China has indisputable sovereignty over the Nansha
Islands and their adjacent waters. It was the first to
discover and name the islands as the Nansha Islands and the
first to exercise sovereign jurisdiction over them. We have
ample historical and jurisprudential evidence to support
this, and the international community has long recognized
it. During World War II, Japan launched the war of
aggression against China and occupied most of China's
territory, including the Nansha Islands. It was explicitly
provided in the Cairo Declaration, the Potsdam Proclamation
and other international documents that all the territories
Japan had stolen from China should be restored to China, and
naturally, they included the Nansha Islands. In December
1946, the then Chinese government sent senior officials to
the Nansha Islands for their recovery. A take-over ceremony
was held on the islands and a monument erected in
commemoration of it, and the troops were sent over on
garrison duty. In 1952 the Japanese Government officially
stated that it renounced all its "right, title and
claim to Taiwan, Penghu Islands as well as Nansha and Xisha
islands", thus formally returning the Nansha Islands to
China.

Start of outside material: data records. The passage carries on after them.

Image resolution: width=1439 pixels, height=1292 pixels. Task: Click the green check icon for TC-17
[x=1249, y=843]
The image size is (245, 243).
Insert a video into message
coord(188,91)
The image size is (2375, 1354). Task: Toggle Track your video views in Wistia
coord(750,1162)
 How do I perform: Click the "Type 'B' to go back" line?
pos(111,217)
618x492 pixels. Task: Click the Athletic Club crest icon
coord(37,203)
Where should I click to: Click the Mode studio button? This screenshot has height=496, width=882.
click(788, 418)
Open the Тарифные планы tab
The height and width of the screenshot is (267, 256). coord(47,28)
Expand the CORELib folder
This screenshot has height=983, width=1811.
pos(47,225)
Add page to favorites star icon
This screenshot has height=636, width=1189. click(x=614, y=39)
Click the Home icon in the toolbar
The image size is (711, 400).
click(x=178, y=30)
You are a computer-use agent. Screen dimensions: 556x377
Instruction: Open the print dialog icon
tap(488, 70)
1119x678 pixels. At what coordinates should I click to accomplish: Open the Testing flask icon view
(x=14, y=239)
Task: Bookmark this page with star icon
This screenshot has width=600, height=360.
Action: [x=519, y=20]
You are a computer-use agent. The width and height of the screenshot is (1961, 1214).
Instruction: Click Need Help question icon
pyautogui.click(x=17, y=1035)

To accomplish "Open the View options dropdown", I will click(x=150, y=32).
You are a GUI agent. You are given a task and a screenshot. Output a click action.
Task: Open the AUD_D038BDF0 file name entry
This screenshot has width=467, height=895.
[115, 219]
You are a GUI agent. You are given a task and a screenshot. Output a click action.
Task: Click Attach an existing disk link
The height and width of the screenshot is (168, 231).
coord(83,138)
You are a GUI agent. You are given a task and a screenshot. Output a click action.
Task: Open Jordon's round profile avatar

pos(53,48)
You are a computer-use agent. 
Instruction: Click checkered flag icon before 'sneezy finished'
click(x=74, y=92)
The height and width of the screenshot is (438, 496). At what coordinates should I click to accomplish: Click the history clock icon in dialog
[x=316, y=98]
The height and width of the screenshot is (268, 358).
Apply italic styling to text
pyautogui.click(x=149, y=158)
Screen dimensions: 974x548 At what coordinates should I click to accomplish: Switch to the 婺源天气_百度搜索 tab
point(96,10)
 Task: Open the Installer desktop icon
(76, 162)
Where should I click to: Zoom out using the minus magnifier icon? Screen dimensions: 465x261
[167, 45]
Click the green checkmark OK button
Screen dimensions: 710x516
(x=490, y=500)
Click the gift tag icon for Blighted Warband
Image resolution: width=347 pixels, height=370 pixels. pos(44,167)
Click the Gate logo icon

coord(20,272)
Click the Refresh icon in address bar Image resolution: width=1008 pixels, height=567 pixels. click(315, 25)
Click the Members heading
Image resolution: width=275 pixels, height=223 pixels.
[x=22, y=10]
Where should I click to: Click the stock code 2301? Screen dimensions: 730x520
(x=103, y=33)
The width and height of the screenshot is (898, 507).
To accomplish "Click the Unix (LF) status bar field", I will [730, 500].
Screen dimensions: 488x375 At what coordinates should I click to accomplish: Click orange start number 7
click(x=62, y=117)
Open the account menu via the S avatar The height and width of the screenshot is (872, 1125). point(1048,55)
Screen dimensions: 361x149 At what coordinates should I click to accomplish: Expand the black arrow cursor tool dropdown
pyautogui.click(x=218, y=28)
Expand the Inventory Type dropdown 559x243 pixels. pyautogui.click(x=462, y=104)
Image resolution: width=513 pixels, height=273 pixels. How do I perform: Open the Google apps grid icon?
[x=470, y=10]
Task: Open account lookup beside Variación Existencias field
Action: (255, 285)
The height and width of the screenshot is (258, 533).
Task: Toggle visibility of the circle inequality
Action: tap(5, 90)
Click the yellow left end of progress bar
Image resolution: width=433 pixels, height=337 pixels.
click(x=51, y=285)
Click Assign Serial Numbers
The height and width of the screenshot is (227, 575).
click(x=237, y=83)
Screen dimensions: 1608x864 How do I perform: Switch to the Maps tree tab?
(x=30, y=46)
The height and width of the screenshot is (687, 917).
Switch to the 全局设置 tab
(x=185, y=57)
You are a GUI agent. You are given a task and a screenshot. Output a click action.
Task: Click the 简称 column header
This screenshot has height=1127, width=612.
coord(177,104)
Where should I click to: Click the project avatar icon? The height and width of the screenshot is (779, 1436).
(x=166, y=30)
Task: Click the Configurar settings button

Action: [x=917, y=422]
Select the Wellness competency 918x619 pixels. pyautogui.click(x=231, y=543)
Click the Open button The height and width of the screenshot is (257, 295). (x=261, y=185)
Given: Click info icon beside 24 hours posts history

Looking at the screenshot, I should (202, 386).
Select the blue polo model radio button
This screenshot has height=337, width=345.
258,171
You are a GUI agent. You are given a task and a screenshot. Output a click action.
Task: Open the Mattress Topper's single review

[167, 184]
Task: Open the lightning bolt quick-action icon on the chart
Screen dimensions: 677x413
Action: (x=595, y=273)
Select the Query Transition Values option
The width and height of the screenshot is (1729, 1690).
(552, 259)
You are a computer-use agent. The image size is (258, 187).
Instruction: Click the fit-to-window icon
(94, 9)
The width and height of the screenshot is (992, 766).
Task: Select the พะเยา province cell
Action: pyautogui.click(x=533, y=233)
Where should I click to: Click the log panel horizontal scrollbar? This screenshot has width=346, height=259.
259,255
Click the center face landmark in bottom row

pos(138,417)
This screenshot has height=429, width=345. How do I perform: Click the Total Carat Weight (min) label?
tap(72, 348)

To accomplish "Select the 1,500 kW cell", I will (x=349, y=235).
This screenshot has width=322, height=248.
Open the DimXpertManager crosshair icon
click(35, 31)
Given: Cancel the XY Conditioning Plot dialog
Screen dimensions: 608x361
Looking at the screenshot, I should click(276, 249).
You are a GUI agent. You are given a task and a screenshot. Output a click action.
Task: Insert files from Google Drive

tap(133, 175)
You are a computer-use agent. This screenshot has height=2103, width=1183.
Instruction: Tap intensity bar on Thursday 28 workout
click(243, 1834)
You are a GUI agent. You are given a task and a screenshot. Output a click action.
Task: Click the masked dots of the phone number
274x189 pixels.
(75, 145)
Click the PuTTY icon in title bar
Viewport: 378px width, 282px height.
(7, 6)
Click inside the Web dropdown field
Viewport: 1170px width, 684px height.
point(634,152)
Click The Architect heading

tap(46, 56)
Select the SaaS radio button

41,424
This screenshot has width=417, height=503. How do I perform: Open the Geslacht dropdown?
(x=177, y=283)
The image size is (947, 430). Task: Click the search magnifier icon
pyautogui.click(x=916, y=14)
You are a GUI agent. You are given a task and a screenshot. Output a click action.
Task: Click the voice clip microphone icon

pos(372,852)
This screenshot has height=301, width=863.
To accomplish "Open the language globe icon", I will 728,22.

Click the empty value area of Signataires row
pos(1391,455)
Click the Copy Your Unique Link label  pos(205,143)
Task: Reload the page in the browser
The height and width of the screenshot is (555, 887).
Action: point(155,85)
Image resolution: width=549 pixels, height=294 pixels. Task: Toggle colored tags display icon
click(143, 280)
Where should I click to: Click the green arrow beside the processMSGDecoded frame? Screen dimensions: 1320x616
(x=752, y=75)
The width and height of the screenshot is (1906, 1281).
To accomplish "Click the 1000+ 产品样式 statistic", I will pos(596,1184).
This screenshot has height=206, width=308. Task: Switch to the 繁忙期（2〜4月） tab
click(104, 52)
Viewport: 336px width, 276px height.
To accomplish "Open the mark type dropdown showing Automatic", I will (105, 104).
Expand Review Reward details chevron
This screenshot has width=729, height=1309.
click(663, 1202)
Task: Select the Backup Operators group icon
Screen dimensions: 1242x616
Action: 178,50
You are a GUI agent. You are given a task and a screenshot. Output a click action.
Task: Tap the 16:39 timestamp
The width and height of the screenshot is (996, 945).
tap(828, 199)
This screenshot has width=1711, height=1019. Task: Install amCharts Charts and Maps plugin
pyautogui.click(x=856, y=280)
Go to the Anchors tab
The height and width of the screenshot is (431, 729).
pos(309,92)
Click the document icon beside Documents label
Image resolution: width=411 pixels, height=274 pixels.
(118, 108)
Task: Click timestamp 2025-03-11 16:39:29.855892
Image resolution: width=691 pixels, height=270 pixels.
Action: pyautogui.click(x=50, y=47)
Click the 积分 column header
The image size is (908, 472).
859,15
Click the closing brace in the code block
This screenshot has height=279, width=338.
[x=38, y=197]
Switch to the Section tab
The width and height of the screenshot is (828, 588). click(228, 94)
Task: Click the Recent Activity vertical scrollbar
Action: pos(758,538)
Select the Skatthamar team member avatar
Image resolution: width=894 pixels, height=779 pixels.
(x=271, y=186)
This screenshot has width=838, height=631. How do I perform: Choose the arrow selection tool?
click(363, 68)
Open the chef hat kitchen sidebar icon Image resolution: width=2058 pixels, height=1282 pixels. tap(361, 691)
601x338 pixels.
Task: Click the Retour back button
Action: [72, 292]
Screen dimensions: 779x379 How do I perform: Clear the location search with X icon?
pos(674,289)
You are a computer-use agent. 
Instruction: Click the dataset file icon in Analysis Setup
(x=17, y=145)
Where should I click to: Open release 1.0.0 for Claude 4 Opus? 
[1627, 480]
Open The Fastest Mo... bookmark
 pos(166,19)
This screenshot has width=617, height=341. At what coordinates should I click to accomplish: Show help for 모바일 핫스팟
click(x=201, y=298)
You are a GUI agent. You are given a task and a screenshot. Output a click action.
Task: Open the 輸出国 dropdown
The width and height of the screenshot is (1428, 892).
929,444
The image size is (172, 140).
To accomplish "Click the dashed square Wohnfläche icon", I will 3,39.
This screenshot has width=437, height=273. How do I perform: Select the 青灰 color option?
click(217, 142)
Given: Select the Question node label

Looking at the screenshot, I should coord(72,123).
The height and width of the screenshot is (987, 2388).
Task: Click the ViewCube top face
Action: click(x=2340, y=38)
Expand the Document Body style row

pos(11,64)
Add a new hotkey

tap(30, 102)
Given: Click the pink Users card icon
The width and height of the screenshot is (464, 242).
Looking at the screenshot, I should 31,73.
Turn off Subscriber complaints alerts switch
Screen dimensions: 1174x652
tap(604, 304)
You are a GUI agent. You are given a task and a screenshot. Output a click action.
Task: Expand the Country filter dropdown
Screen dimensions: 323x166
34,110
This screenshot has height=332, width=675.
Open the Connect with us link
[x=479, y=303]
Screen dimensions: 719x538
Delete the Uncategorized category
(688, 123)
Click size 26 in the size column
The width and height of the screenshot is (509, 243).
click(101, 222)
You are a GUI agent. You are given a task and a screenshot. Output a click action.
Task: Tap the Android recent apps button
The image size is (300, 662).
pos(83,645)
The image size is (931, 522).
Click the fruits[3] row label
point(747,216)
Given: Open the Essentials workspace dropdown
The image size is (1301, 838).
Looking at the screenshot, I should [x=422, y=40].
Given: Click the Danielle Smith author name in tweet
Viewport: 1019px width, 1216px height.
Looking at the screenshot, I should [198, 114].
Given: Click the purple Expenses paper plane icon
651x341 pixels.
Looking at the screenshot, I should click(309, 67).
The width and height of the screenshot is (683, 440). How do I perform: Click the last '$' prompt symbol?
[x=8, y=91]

All countries are very clear about this part of
historical background. As a matter of fact, the United
States recognized China's sovereignty over the Nansha
Islands in a series of subsequent international conferences
and international practice.
For quite a long
period of time after WWII, there had been no such a thing as
the so-called issue of the South China Sea. No country in
the area surrounding the South China Sea had challenged
China's exercise of sovereignty over the Nansha Islands and
their adjacent waters. Prior to 1975, Vietnam had, in
explicit terms, recognized China's territorial integrity and
sovereignty over the Nansha Islands. Before the 1970s,
countries like the Philippines and Malaysia had never
referred to their territories as including the Nansha
Islands in any of their legal instruments or statements made
by their leaders. In the Treaty of Peace signed in Paris in
1898 and the Treaty signed in Washington in 1900 between the
United States and Spain, the scope of the Philippines'
territory was expressly laid down, which did not include the
Nansha Islands. This was further confirmed in the
Philippines Constitution of 1935and the Mutual Defense
Treaty Between the Philippines and the United States in
1951. As for Malaysia, it was only in December 1978 that it
first marked part of the Nansha Islands, reefs and waters
into the territory of Malaysia in its published continental
shelf maps.
Moreover, the Nansha Islands are
recognized as China's territory by governments of quite a
few countries and by resolutions of international
conferences. For example, Resolution No. 24 adopted by the
ICAO conference on Pacific regional aviation held in Manila
in 1955 requested the Taiwan authorities of China to improve
meteorological observation on the Nansha Islands, and no
representative at the conference made objection to or
reservation about it. In maps published in many countries,
the Nansha Islands are marked as China's territory. For
example, this is clearly done in Japan's Standard World
Atlas of 1952, which was recommended by the then Japanese
Foreign Minister Katsuo Okazaki in his own handwriting, the
World New Atlas published in Japan in 1962, which was
recommended by the then Foreign Minister Masayoshi Ohira ,
the Welt-Atlas published in the Federal Republic of Germany
in 1954, the Penguin world atlas published in the United
Kingdom in 1956, and the Larousse atlas published in France
in 1956. Vietnam acknowledged the Nansha Islands as being
China's territory in its world maps published in 1960 and
1972 as well as its textbooks published in 1974. The Nansha
Islands are recognized as China's territory in many
countries' authoritative encyclopedias published since the
beginning of the 20th century, such as the Worldmark
Encyclopedia of the Nations in the United States in 1963,
the Bolshaya Sovietskaya Enciclopediya of 1973 and the
Japanese Kyodo World Manual of 1979.
Beginning
from the 1970s, countries like Vietnam, the Philippines and
Malaysia have by military means occupied part of the islands
and reefs of the Nansha Islands, gone in for big-scale
resource development in waters adjacent to the Nansha
Islands and laid claim to sovereignty over them. In view of
this, the Chinese Government has time and again made solemn
statements that these acts constitute serious infringement
upon China's sovereignty and territorial integrity, and are
illegal, null and void. The so-called legal basis provided
by those countries is not tenable at all.